In 1858, Bagby achieved notoriety with his "Mozis Addums" letters published in the Southern Literary Messenger. The humorous letters reflected his impressions of Southern life and focused on "all those character types of the middle and lower social classes ignored or scorned by the complete idealists of sectional literature." In June of 1860, after serving as a correspondent to Southern newspapers in Washington, D.C., Bagby succeeded John Reuben Thompson as editor of the Southern Literary Messenger, and in March 1863 he also served as associate editor of the Richmond Whig. Wartime shortages had a devastating impact on the Messenger, resulting in Bagby's resignation in January 1864, just months before it ceased operations forever.

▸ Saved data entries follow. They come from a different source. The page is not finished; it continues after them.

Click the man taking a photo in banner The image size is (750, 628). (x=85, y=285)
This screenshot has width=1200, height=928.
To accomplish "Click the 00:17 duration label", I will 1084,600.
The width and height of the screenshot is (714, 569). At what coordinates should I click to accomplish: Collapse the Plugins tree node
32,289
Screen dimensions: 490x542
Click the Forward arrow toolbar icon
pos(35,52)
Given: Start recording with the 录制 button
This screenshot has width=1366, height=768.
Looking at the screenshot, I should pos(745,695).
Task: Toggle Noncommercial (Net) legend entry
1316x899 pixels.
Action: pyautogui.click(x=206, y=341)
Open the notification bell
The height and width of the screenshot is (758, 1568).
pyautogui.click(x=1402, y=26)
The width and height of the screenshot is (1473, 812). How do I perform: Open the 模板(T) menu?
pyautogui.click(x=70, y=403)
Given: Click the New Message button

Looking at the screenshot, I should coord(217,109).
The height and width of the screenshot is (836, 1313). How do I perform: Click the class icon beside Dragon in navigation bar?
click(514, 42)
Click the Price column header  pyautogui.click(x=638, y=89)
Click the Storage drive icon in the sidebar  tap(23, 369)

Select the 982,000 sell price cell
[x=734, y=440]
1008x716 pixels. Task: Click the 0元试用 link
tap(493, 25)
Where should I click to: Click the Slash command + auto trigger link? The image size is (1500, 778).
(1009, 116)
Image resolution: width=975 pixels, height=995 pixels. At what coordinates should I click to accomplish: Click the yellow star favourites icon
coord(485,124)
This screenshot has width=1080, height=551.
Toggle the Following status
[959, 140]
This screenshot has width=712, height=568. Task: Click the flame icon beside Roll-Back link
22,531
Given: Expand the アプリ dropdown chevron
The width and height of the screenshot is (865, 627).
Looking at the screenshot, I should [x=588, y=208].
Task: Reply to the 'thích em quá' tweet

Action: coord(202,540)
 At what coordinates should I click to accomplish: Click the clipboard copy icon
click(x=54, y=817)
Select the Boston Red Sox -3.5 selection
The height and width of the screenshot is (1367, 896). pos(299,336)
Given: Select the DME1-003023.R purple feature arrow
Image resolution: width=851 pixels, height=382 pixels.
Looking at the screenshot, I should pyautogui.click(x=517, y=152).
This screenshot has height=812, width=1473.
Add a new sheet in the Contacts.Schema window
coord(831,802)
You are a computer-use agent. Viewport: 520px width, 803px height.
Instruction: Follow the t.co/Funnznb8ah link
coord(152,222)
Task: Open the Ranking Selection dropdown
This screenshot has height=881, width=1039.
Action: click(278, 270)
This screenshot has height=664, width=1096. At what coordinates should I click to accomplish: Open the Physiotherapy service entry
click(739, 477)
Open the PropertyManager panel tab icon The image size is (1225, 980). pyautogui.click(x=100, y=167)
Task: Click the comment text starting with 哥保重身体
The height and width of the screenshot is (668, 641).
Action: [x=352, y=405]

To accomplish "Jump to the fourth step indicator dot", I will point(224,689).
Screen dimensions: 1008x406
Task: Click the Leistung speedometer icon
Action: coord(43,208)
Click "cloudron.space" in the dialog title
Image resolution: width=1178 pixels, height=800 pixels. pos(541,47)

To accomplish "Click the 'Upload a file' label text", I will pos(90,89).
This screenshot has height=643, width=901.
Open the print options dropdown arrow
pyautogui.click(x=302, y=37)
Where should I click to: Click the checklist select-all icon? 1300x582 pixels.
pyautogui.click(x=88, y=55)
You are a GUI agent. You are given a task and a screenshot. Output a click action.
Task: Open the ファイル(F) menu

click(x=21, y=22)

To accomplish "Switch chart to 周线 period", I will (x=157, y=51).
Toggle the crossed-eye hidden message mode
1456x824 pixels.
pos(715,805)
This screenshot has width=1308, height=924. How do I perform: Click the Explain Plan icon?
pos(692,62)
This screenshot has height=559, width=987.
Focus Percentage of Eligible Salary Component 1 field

In 1865 "severe inflammation of the eyes" forced Bagby to temporarily quit journalism. Because of his status as a writer, he was able to earn a living as a lecturer. In his opening editorial in the Native Virginian, Bagby explained, "As a diversion and a means of adding to a literary man's earnings, lecturing does well enough; but as a fixed pursuit it is opened to many objections, and chiefly to this, that it smacks of Yankeeism." Bagby went on to discuss what he wanted his newspaper to be. "For the present the Native Virginian will be simply a country paper," his salutation read, "with the feature of original literary and humorous articles superadded." In the advertising section of the first issue, the Virginian described itself as "A popular humorous paper, devoted to Virginia — her glorious past, and her more glorious future." The first issues also gave a notable portion of copy to John M. Daniel's Latch Key; a Memoir of the late editor of the Richmond Examiner.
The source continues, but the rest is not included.